▸ **Problem to solve**:
Please output every entry below precisely as written.
+++ Provided data +++
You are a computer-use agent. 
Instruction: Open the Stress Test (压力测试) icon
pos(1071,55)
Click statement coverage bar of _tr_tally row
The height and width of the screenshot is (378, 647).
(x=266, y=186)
+++
▸ **Response to this task**:
You are a computer-use agent. 
Instruction: Open the Stress Test (压力测试) icon
pos(1071,55)
Click statement coverage bar of _tr_tally row
The height and width of the screenshot is (378, 647).
(x=266, y=186)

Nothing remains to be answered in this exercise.